# How do you find the area inside of the Cardioid r = 2+2cosθ and outside the circle r = 3?

Jul 5, 2016

$= 8 - \frac{3 \pi}{2}$

#### Explanation:

area in polar is $\frac{1}{2} {\int}_{\theta 1}^{\theta 2} {r}^{2} \left(\theta\right) d \theta$ .
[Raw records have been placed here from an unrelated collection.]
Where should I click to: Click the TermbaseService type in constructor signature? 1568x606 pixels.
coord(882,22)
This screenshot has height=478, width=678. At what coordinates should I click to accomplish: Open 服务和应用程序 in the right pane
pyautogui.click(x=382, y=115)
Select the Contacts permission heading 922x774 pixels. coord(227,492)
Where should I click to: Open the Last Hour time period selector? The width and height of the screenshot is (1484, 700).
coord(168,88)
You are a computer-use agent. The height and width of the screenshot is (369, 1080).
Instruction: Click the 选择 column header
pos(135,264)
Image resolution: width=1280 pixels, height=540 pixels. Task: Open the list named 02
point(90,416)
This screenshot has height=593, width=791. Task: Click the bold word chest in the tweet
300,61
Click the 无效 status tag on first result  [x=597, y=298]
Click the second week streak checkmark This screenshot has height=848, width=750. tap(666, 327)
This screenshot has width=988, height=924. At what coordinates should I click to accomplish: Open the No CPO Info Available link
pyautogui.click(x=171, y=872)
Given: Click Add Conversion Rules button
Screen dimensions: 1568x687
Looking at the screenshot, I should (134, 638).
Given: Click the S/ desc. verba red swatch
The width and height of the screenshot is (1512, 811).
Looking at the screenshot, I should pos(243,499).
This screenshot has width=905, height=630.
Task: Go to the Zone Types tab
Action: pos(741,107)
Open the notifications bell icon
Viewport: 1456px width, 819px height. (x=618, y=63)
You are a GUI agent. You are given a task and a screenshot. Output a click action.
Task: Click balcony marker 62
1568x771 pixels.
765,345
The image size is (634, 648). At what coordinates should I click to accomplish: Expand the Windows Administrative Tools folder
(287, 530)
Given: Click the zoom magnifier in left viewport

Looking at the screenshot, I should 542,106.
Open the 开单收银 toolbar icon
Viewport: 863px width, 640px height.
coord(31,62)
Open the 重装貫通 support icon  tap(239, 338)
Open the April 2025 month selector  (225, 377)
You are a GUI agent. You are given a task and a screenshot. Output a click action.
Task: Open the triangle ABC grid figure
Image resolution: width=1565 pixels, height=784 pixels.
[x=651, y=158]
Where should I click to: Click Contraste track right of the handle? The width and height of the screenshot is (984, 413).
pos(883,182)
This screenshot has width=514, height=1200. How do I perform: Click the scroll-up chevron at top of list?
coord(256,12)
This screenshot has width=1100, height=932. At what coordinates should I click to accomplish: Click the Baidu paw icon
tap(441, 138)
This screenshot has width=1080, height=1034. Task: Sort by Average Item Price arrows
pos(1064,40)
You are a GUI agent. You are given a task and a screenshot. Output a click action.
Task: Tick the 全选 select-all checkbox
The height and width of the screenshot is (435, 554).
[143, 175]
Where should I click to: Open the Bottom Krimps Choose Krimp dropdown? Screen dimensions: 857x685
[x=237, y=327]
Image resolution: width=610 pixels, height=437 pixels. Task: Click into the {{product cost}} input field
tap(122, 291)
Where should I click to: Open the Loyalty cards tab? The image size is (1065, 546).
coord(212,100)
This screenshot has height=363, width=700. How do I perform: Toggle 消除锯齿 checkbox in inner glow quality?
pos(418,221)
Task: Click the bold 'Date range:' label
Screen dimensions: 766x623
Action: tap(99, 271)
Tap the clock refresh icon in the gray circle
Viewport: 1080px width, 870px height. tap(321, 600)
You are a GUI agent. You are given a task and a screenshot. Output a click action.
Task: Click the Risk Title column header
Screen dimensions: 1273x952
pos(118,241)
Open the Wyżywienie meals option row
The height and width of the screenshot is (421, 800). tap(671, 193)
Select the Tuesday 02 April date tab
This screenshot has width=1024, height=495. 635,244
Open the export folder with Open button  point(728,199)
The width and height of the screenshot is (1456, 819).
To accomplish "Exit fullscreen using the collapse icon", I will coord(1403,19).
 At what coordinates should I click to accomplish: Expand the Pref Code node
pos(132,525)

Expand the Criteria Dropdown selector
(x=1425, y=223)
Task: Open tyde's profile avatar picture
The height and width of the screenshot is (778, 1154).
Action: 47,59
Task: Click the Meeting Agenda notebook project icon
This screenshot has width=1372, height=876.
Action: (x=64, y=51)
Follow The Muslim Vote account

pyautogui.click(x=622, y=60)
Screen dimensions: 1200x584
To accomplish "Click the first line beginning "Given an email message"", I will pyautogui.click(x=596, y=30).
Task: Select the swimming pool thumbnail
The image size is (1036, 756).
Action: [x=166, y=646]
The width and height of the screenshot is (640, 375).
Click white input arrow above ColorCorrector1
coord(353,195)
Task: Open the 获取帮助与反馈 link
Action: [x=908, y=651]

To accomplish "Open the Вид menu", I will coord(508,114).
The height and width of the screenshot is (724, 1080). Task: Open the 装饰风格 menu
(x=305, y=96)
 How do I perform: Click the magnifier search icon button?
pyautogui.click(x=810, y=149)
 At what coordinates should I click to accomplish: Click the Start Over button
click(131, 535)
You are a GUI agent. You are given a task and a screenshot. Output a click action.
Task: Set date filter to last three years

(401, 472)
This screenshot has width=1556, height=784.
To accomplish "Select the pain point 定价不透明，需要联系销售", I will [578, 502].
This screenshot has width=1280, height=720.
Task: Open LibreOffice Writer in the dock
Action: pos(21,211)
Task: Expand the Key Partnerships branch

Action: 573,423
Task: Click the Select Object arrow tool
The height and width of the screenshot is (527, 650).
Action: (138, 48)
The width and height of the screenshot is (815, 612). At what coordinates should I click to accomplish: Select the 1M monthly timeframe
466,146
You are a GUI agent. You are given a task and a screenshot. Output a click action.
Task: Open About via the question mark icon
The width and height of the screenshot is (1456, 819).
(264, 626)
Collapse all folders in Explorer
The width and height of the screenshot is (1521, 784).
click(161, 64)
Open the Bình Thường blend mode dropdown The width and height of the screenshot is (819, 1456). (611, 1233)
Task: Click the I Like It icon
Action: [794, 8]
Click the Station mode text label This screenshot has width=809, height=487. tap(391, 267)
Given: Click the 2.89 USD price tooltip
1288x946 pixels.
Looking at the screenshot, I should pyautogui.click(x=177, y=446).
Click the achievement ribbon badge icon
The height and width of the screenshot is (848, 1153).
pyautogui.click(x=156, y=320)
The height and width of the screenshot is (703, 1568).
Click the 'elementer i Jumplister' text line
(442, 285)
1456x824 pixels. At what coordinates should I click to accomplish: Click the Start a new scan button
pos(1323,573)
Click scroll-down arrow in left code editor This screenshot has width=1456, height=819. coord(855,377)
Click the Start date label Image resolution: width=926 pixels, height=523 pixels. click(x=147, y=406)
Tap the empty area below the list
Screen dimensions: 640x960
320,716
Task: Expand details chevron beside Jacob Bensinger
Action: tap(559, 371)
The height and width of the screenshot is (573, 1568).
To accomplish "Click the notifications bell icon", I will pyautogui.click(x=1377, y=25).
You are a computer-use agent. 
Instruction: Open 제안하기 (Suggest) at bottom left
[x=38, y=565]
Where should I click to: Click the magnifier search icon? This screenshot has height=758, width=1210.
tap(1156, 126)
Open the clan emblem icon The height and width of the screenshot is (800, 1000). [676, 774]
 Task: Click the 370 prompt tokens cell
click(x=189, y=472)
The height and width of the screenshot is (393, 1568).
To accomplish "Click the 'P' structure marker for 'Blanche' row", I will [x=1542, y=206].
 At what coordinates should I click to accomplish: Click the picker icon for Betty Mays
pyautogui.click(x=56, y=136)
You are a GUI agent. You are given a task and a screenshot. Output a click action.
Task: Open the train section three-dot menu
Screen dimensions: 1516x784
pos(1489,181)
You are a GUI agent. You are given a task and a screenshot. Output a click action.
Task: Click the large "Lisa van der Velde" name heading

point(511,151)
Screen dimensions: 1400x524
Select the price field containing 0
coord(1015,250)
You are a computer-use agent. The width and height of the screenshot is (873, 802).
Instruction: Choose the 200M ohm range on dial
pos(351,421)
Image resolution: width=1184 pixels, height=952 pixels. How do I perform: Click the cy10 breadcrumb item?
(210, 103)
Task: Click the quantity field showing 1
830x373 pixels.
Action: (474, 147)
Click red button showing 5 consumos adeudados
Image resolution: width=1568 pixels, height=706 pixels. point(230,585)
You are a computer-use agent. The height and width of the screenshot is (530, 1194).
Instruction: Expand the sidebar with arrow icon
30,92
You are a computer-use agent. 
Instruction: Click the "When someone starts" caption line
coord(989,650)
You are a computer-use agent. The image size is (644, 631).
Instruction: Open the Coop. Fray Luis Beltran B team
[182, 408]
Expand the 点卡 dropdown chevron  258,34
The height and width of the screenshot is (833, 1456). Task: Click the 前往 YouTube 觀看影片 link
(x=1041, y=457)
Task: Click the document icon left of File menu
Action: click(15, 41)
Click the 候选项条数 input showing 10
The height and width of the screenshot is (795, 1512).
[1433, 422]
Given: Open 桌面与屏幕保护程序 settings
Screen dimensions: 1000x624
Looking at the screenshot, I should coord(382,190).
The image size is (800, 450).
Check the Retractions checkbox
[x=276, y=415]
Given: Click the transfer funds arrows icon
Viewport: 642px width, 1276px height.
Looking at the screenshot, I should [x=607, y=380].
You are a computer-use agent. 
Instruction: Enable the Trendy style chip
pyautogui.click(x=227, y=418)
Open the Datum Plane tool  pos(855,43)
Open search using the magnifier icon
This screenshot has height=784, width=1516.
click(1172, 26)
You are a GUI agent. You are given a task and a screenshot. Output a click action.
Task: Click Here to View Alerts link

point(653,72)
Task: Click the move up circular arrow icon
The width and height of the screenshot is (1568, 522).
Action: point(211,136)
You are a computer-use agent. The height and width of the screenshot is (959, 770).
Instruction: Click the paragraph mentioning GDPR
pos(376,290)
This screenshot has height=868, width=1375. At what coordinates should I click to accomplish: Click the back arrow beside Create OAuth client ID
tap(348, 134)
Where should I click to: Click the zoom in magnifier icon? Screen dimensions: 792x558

due to symmetry, the shaded area is $2 \times {\int}_{0}^{\frac{\pi}{2}}$

which means
$A = 2 \times \left(\frac{1}{2} {\int}_{0}^{\frac{\pi}{2}} {\left(2 + 2 \cos \theta\right)}^{2} d \theta - \frac{1}{2} {\int}_{0}^{\frac{\pi}{2}} {3}^{2} d \theta\right)$

$= {\int}_{0}^{\frac{\pi}{2}} d \theta q \quad {\left(2 + 2 \cos \theta\right)}^{2} - 9$

$= {\int}_{0}^{\frac{\pi}{2}} d \theta q \quad 4 {\cos}^{2} \theta + 8 \cos \theta - 5$

$= {\int}_{0}^{\frac{\pi}{2}} d \theta q \quad 2 \left(\cos 2 \theta + 1\right) + 8 \cos \theta - 5$

$= {\int}_{0}^{\frac{\pi}{2}} d \theta q \quad 2 \cos 2 \theta + 8 \cos \theta - 3$

$= {\left[\sin 2 \theta + 8 \sin \theta - 3 \theta\right]}_{0}^{\frac{\pi}{2}}$

$= 8 - \frac{3 \pi}{2}$